CONSIGNES:
A) Relevez tous les titres et intertitres du texte sur le confort automobile.
B) Rédigez la suite du texte sur le confort automobile, en reprenant après sa dernière phrase.

EXTRAIT DU DOCUMENT:
*****

Confort vibratoire
Confort et subjectivité
La notion de confort automobile est une chose fort complexe. Il suffit, pour s'en convaincre, de comparer les critères de différents constructeurs. Pour satisfaire les exigences de leurs clients à la fois en confort et en agrément de conduite, les constructeurs français conçoivent des véhicules qui associent en général une suspension ferme à des sièges souples et enveloppants. En Allemagne, c'est souvent le contraire : la suspension est souple et les sièges sont fermes. A bord d'un véhicule allemand, les français ont plutôt une impression de dureté à laquelle ils sont moins habitués. Mais, au fil des années, bon nombre de français se sont faits aux véhicules allemands… et inversement.
Exposition aux vibrations
L’exposition aux vibrations est inhérente à l’utilisation de véhicule. Lorsqu’une personne est assise sur un siège dans un véhicule roulant sur une route plus ou moins lisse, les vibrations sont transmises à l’ensemble du corps. Le risque de lésion dépend de l’intensité et de la fréquence des vibrations. C’est pourquoi il ne faut pas se contenter d’étudier le corps humain seul, mais l’Humain dans le véhicule. Ce qui nous amène à nous poser des questions sur la contribution de la structure du véhicule au filtrage des vibrations ressenties par l’être humain. Un véhicule en mouvement génère-t-il forcément des vibrations ressenties par l’être humain ? Quel rôle peut jouer la suspension sur la combinaison Homme-Véhicule ?

*****

DONNÉES SOURCES:
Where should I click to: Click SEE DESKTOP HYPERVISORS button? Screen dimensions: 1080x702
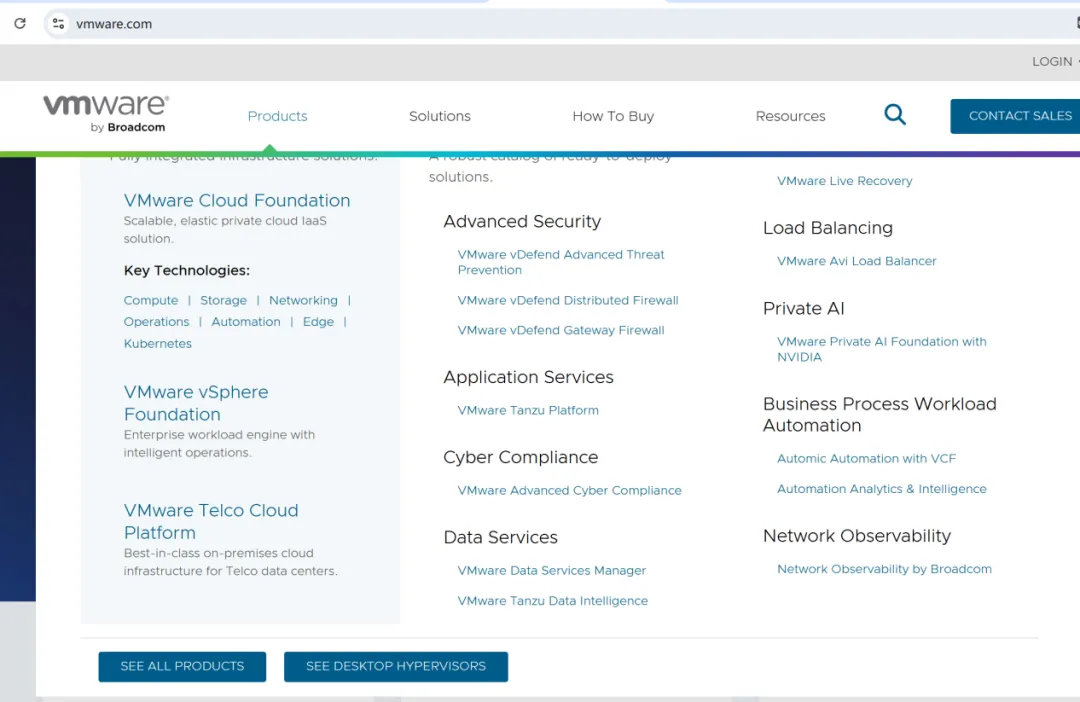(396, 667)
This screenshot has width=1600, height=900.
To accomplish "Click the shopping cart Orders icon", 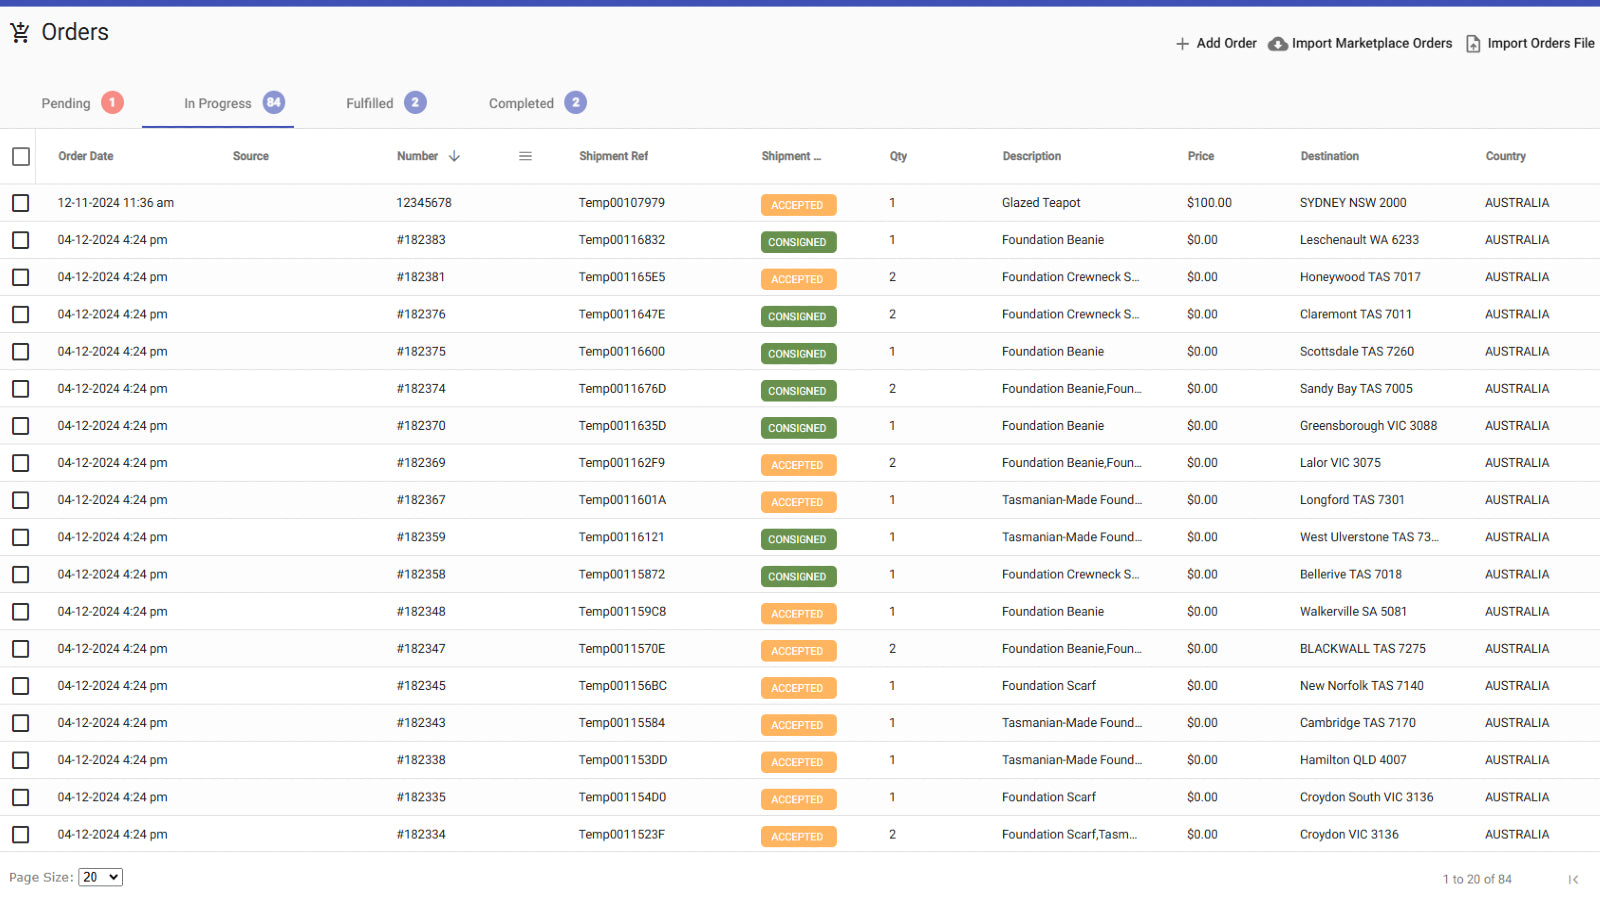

*****

RÉPONSES PAR CONSIGNE:
A)
Confort vibratoire
Confort et subjectivité
Exposition aux vibrations

B)
De 0 à 100 Hz
L’étude de la sensibilité humaine aux vibrations démontre que la bande de fréquences 0 à 100 Hz est très importante. Le corps humain, d’un point de vue biomécanique est modélisé par un ensemble de systèmes masse-ressort-amortisseur dont les caractéristiques sont non linéaires. Pour certaines fréquences, les masses corporelles entrent en résonance. Par conséquent, mesurer les vibrations du plancher dans le poste de conduite n’est pas suffisant. Il faut aussi connaitre les mouvements des masses corporelles. A l’étude mécanique doit donc s’ajouter une étude biomécanique.
3 bandes de fréquences
La zone de fréquences entre 0 et 100 Hz est donc décomposée en trois bandes de fréquences :
- La première concerne les fréquences inférieures à 20 Hz, autrement dit, les vibrations basses fréquences au sens biomécanique,
- La deuxième regroupe les fréquences moyennes qui se placent entre 20 et 100 Hz,
- La troisième rassemble les phénomènes acoustiques dont les fréquences sont supérieures à 100 Hz. Il s’avère que la plage de fréquence de 0 à 20 Hz dans laquelle le corps humain est extrêmement sensible aux vibrations verticales correspond à la plage de fonctionnement de la suspension.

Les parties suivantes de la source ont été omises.